## [Tasks to complete]
A – In the commentary on the press corps' dime novel, which magazine published Howard Fineman's profile of Bill Bradley?
B – Pick up the commentary on the press corps' dime novel after its final sentence and carry it forward.

## [Quoted passage]
──────────────────────────────

Part 1—What Fineman said: For the past twenty years, America’s mainstream press corps has been typing a serial novel.

It’s what used to be called a dime novel.

(According to the leading authority on that term: In the modern age, “dime novel" has become a term to describe any quickly written, lurid potboiler and as such is generally used as a pejorative to describe a sensationalized yet superficial piece of written work. To verify, just click here.)

In the press corps’ lurid potboiler, some of the leading characters are crafted as Big Major Liars. Some of the characters are crafted as The World’s Last Honest Men.

(We can’t think of any women who have received the latter designation. To a small extent, Condi Rice, of whom we’ll speak later this week.)

The press has been typing this novel for the past twenty years. Many of their statements and judgments have been deeply consequential.

But when you write such a silly dime novel, much of your work will be foolish.

It’s hard to pick among the foolish statements made on behalf of The Last Honest Men. But our thoughts drift back to Howard Fineman’s profile of Bill Bradley, one of The Last Honest Men, a profile he typed for Newsweek.

It was September 1999. Bradley was running against Al Gore—and Gore was The World’s Biggest Liar. Almost by definition, this made Bradley one of The World’s Last Honest Men. But Bradley had also been a bit of a budget hawk during the Reagan years.

──────────────────────────────

## [Data]
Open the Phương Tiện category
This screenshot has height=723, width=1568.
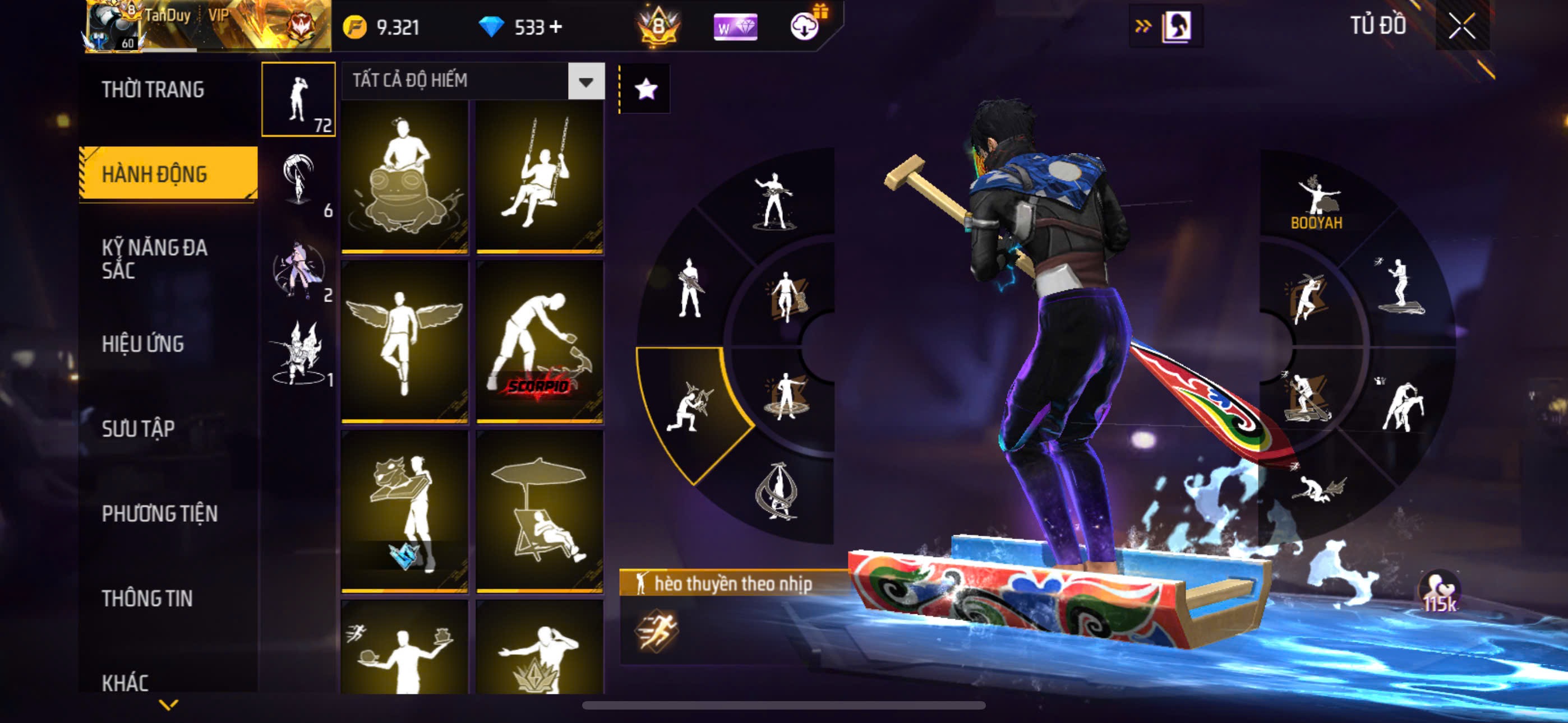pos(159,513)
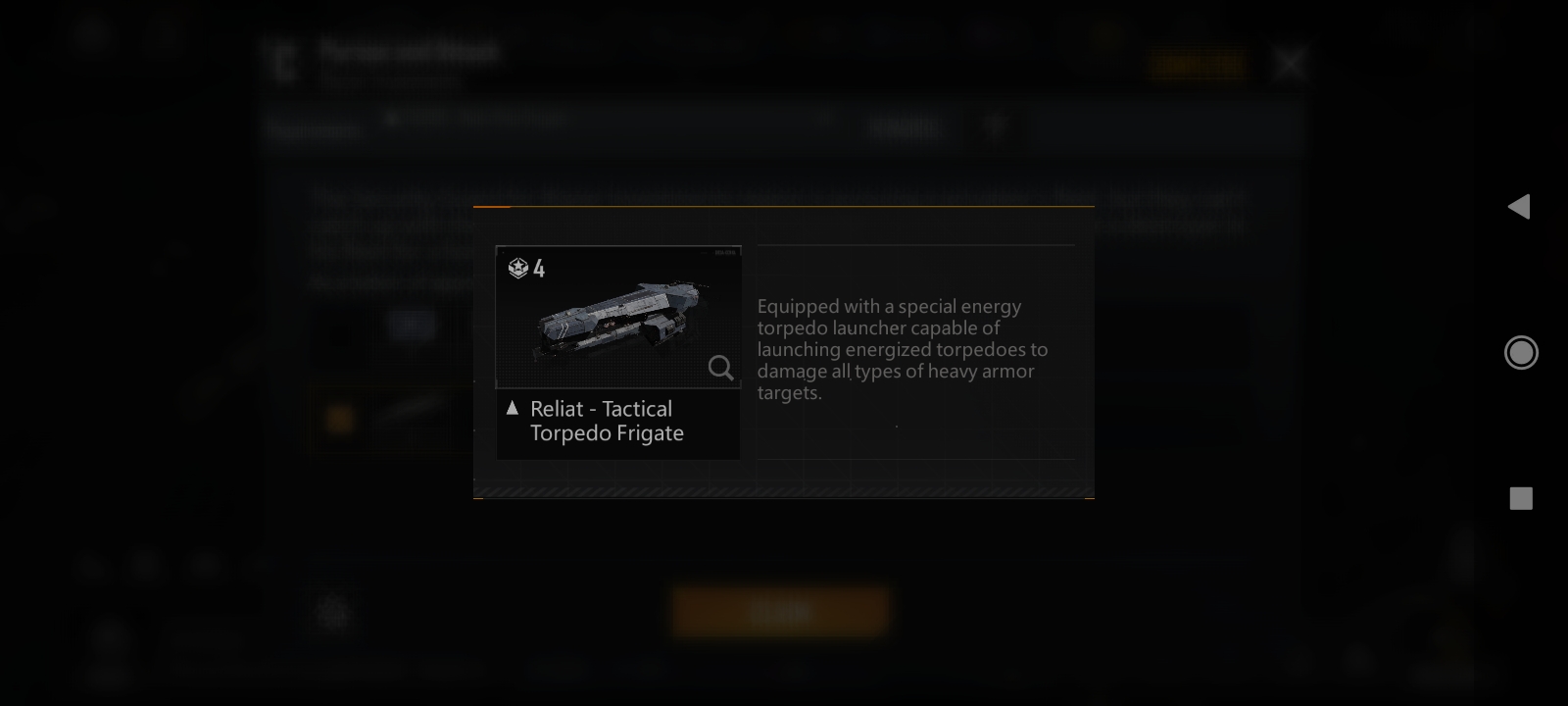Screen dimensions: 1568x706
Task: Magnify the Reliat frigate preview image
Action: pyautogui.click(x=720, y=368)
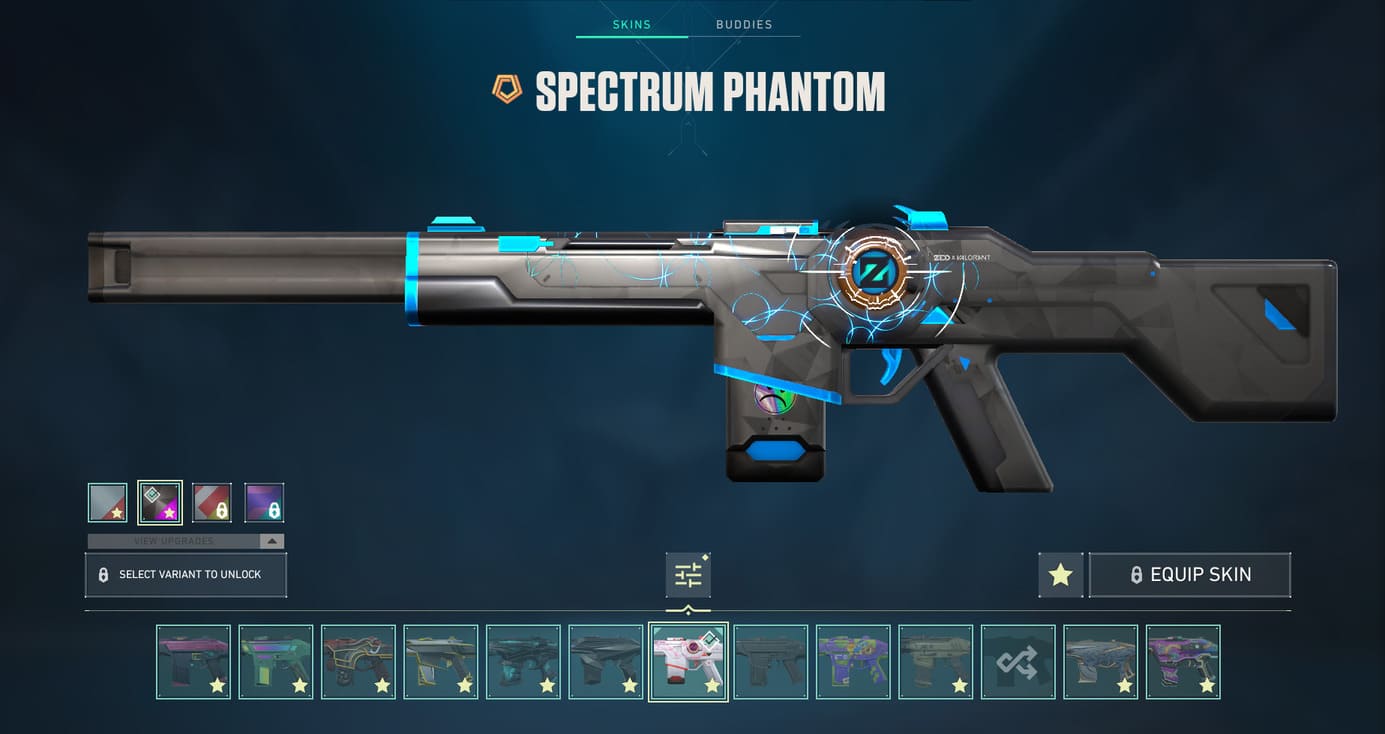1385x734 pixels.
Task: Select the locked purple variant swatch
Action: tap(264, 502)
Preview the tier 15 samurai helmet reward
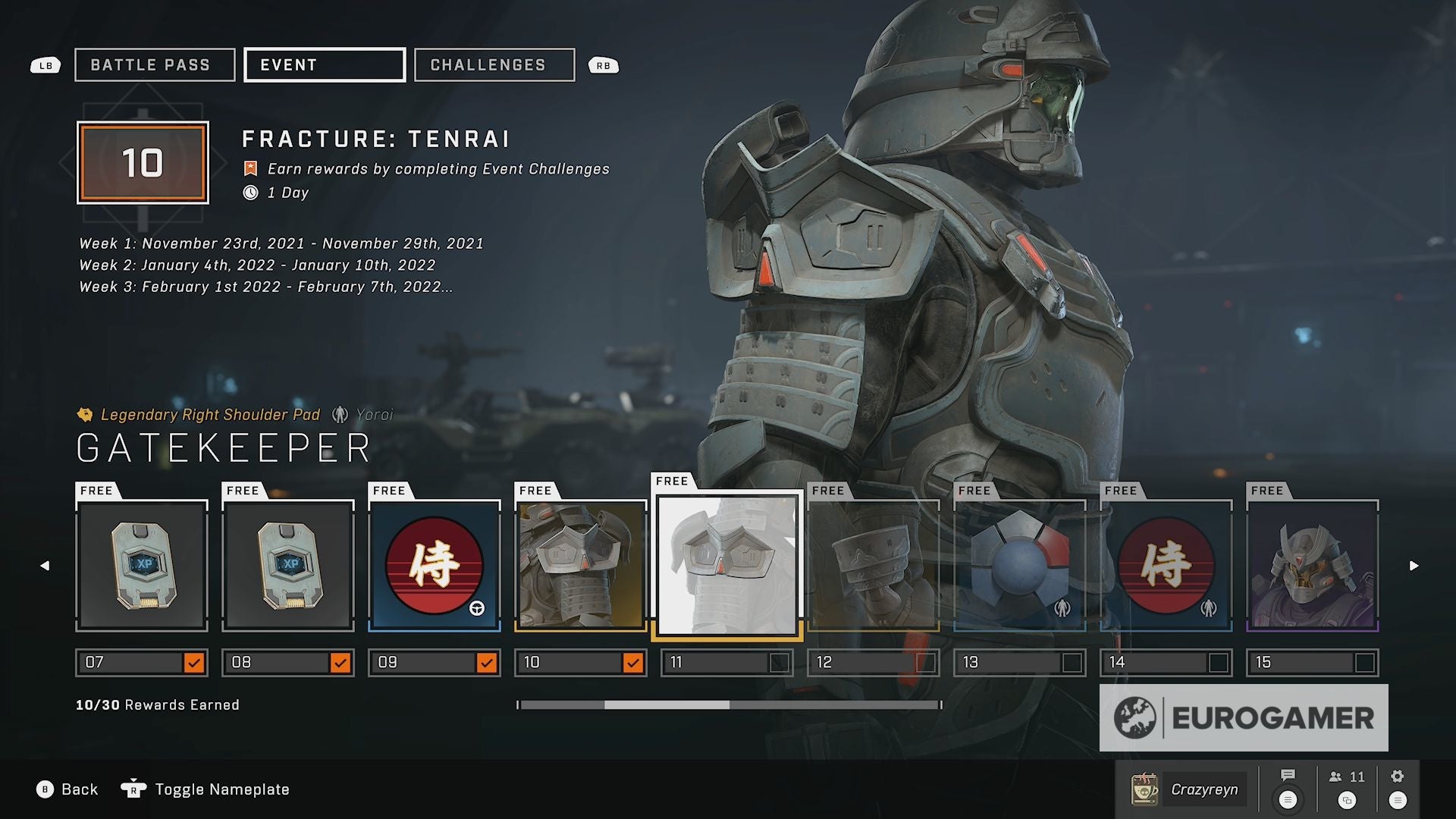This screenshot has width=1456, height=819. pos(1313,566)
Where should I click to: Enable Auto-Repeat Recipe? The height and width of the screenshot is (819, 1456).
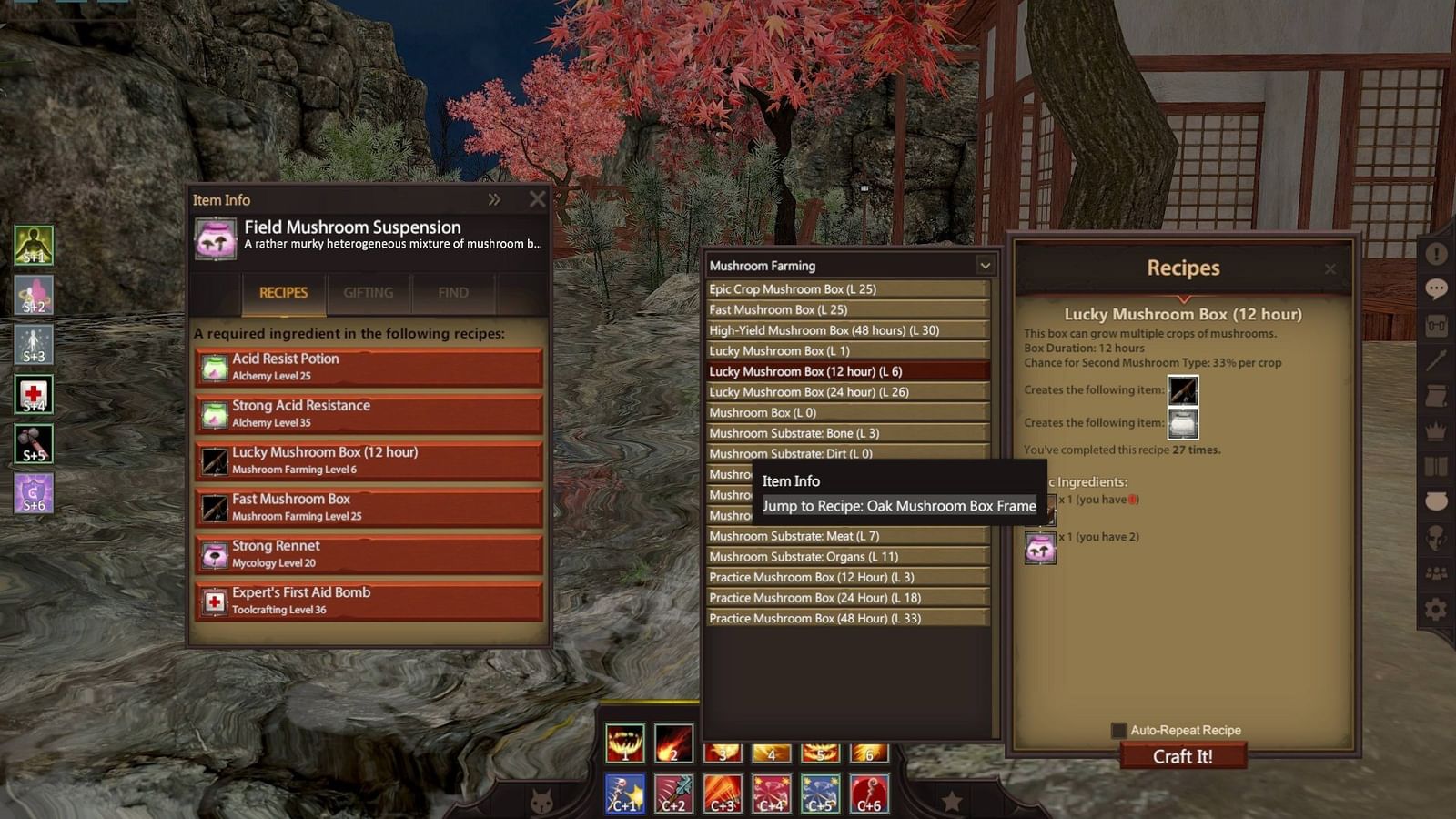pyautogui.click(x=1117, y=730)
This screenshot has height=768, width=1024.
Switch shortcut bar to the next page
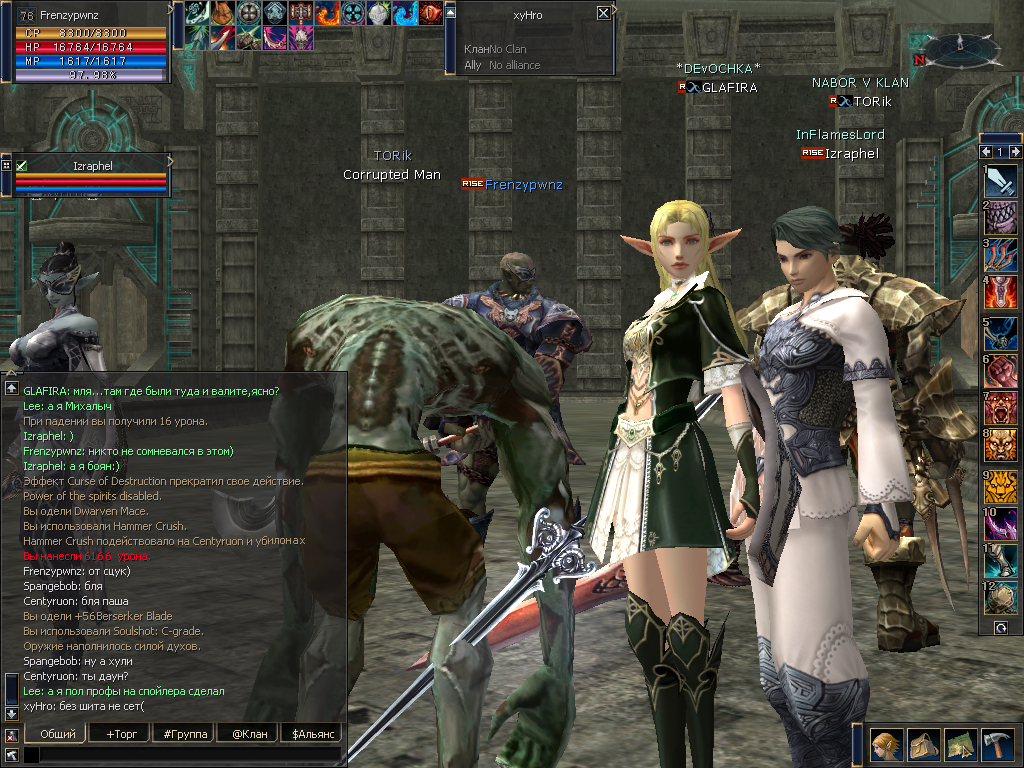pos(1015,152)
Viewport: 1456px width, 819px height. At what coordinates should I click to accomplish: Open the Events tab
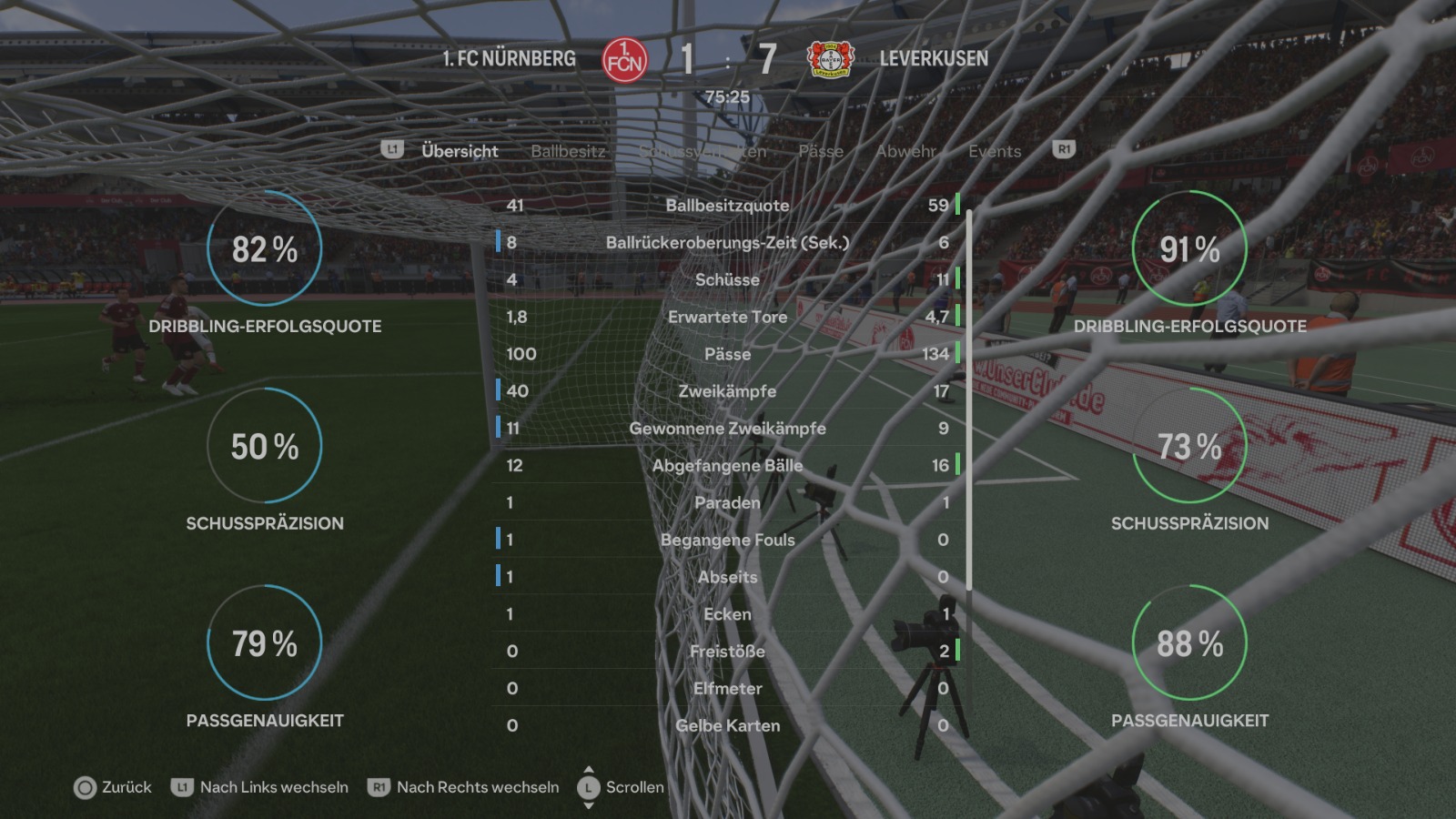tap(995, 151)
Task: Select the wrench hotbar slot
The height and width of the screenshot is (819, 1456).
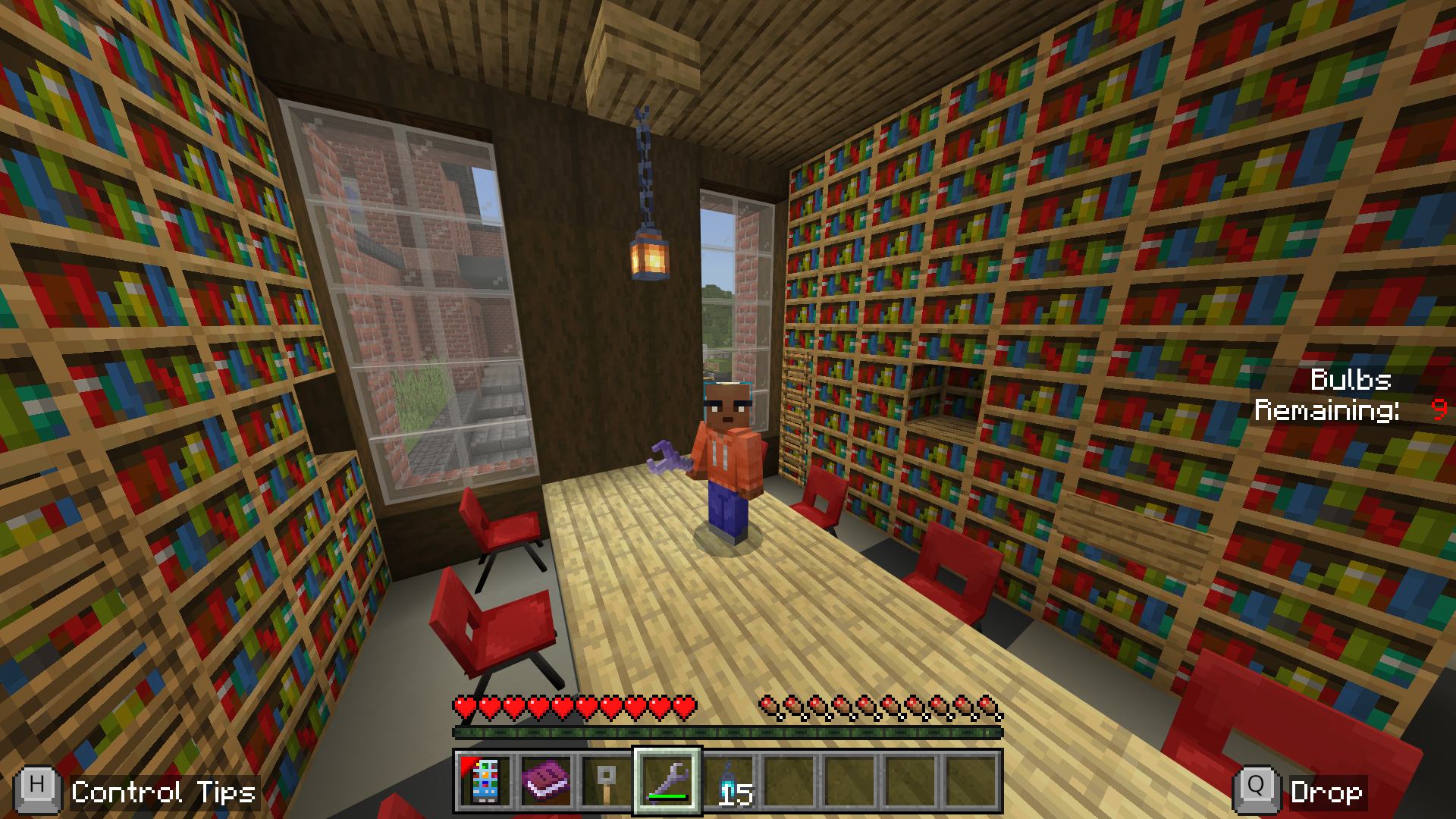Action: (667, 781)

──────────────────────────────

## [Results of the tasks]
A – Newsweek.

B –
By the rules of the press corps’ novel, all self-professed “budget hawks” are numbered among the ranks of The Last Honest Men. And so, it came to pass that Fineman typed the highlighted nonsense:
FINEMAN (9/13/99): To understand Bill Bradley, you need to know that he's a shy, studious man—the only child of doting, older parents—and that he's been a hero in insanely public realms: basketball and politics. From early adolescence until nearly 35, Bradley was consumed—and formed—by hoops: a game, he mordantly observes, in which grown men play in short pants (next story). From 1977 on, politics has been his calling, the stage on which he has displayed the character—the values of the game—forged on the court. His life in the politics thus far provides clues to the kind of leader is, and the kind of president he'd be.

He would, for one, not bother trying to charm the powers that be. Bradley has a Whitmanesque love of the average Joe, a romantic view reinforced by thousands of encounters in what he proudly calls his life on the run.
Before the Bradley campaign was done, Fineman would fawn much harder than this. On Hardball, he and his writing partner, Chris Matthews, would embarrass themselves again and again with their praise for Candidate Bradley’s unmatchable moral grandeur.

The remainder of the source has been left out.